# [PAGE]
────

# Who are the best College players ever?



## PauloCatarino (May 31, 2003)

Something that i've always wondered...

I've heard about Pete Maravich's offensive exploits...
Kareem and Walton's UCLA dominance...
Larry Bird, Oscar Robertson and few more...

What would you say were the players who dominated College? Why?


----------



## Pan Mengtu (Jun 18, 2004)

Bill Walton.


----------



## PauloCatarino (May 31, 2003)

> Originally posted by <b>Pan Mengtu</b>!
> Bill Walton.


Why?


----------



## adomis82 (Aug 30, 2004)

Because Bill Walton dominated in college at UCLA


----------



## PauloCatarino (May 31, 2003)

> Originally posted by <b>adomis82</b>!
> Because Bill Walton dominated in college at UCLA


Didn't Lew did the same?


----------



## A.W.#8 (Sep 8, 2003)

Nobody here has too much of an idea who was the best because noone ever saw the 70's, 60's or 50's.


----------



## Spriggan (Mar 23, 2004)

Bill Walton may be the greatest college basketball player ever.


----------



## HKF (Dec 10, 2002)

I think Austin Carr and Pistol Pete are up there for best players. 

How would you define best players because college is different from the NBA because these guys are only there 3 (remember freshmen were ineligible for a long time) or 4 years.

If I had to say one player, it had to be Lew Alcindor. He came out of Power Memorial and was absolutely dominant. UCLA was basically untouchable with him and they actually outlawed the dunk to prevent him from dominating and they still won all those championships with him.


----------



## Nevus (Jun 3, 2003)

Walton, Alcindor, Pete Maravich, David Thompson, Rick Barry... just some of them.


----------



## A.W.#8 (Sep 8, 2003)

> Originally posted by <b>Nevus</b>!
> Walton, Alcindor, Pete Maravich, David Thompson, Rick Barry... just some of them.


dude you're 20.


----------



## HallOfFamer (May 26, 2003)

I didnt watch much college ball when I was younger, but somebody tell me why Christian Laettner is in such high regard. Also why do you think some of the greatest college players ever dont become some of the NBA greatest players. Like Danny Manning, Laettner, Carr..etc...

I know its a combination of things and a pretty broad question, but it just baffles me how it happens in a lot of cases. Some of the best college players turn out to be the worst pros..


----------



## PauloCatarino (May 31, 2003)

> Originally posted by <b>Hong Kong Fooey</b>!
> I think Austin Carr and Pistol Pete are up there for best players.
> 
> How would you define best players because college is different from the NBA because these guys are only there 3 (remember freshmen were ineligible for a long time) or 4 years.
> ...


What was that game ("The Game" before 78-79) where UCLA was defeated in the Final 4? Was it ElvinHaye's team?

────

Pointing entries for text and elements
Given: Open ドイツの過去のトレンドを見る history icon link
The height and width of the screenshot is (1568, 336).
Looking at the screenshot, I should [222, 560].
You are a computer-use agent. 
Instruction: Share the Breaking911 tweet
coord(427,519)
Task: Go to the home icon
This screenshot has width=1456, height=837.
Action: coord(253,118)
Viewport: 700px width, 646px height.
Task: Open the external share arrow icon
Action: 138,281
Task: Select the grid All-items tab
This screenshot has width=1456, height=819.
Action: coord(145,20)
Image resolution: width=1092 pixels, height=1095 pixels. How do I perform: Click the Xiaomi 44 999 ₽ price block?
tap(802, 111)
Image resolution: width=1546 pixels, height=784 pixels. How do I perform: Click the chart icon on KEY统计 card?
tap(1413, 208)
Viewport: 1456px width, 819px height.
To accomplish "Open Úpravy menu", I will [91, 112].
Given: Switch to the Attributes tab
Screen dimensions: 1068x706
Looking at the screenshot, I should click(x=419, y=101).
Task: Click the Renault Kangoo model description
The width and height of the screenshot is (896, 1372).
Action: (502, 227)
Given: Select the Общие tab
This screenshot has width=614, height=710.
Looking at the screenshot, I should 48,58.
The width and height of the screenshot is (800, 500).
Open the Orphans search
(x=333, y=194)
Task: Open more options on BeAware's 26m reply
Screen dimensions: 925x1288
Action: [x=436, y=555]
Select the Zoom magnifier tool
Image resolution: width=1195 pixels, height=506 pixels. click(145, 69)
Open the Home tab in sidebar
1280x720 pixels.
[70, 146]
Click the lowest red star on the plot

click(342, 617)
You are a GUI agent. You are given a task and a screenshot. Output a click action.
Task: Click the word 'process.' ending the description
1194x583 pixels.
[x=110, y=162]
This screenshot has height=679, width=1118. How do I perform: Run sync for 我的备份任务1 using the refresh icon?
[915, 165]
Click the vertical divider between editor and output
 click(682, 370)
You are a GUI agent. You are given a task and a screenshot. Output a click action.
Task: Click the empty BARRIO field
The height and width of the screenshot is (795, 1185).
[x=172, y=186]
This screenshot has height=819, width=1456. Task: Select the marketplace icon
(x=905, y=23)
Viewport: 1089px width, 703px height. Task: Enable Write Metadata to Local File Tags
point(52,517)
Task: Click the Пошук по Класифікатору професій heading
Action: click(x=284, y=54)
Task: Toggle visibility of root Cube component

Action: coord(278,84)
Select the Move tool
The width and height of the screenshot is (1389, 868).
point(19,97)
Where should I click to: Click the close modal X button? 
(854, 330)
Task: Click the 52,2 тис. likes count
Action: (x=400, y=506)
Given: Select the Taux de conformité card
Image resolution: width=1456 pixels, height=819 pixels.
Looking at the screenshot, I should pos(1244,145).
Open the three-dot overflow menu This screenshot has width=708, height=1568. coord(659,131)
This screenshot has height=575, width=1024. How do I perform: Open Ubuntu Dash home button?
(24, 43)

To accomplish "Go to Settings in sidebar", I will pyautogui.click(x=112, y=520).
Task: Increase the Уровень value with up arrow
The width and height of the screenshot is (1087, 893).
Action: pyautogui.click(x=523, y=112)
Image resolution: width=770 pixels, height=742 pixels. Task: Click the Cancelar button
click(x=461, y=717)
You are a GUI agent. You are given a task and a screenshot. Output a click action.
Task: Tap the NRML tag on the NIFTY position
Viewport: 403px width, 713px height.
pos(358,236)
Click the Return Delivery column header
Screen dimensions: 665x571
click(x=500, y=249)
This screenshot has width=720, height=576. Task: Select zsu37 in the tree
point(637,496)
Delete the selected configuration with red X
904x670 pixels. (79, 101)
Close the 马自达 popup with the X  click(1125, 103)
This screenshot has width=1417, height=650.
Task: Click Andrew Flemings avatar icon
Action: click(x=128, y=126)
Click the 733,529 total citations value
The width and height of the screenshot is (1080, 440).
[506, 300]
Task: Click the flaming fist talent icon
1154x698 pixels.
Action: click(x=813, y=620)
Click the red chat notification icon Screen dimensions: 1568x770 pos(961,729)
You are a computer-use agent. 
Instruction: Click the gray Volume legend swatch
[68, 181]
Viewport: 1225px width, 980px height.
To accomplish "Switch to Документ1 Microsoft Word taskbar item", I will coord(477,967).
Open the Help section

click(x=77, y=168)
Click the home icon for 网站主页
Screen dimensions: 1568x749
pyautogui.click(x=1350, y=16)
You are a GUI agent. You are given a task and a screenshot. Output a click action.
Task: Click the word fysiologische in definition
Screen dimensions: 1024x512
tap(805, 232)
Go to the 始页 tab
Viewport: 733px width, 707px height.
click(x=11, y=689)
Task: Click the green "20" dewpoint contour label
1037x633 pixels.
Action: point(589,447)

────

# [SET OF TASKS]
a: From the thread on the best college players, extract the part that opens with the words containing "# Who are the" and closes with "and few more...".
b: Rewrite the entries from their start through the line containing "(x=333, y=194)", with both ends included, changing "Given" to "Goal" and leaving all else as it stands; give only those lines.
The forum thread and the entries were taken from separate, unrelated sources.

# [WRITTEN RESPONSES]
a:
# Who are the best College players ever?



## PauloCatarino (May 31, 2003)

Something that i've always wondered...

I've heard about Pete Maravich's offensive exploits...
Kareem and Walton's UCLA dominance...
Larry Bird, Oscar Robertson and few more...

b:
Goal: Open ドイツの過去のトレンドを見る history icon link
The height and width of the screenshot is (1568, 336).
Looking at the screenshot, I should [222, 560].
You are a computer-use agent. 
Instruction: Share the Breaking911 tweet
coord(427,519)
Task: Go to the home icon
This screenshot has width=1456, height=837.
Action: coord(253,118)
Viewport: 700px width, 646px height.
Task: Open the external share arrow icon
Action: 138,281
Task: Select the grid All-items tab
This screenshot has width=1456, height=819.
Action: coord(145,20)
Image resolution: width=1092 pixels, height=1095 pixels. How do I perform: Click the Xiaomi 44 999 ₽ price block?
tap(802, 111)
Image resolution: width=1546 pixels, height=784 pixels. How do I perform: Click the chart icon on KEY统计 card?
tap(1413, 208)
Viewport: 1456px width, 819px height.
To accomplish "Open Úpravy menu", I will [91, 112].
Goal: Switch to the Attributes tab
Screen dimensions: 1068x706
Looking at the screenshot, I should click(x=419, y=101).
Task: Click the Renault Kangoo model description
The width and height of the screenshot is (896, 1372).
Action: (502, 227)
Goal: Select the Общие tab
This screenshot has width=614, height=710.
Looking at the screenshot, I should 48,58.
The width and height of the screenshot is (800, 500).
Open the Orphans search
(x=333, y=194)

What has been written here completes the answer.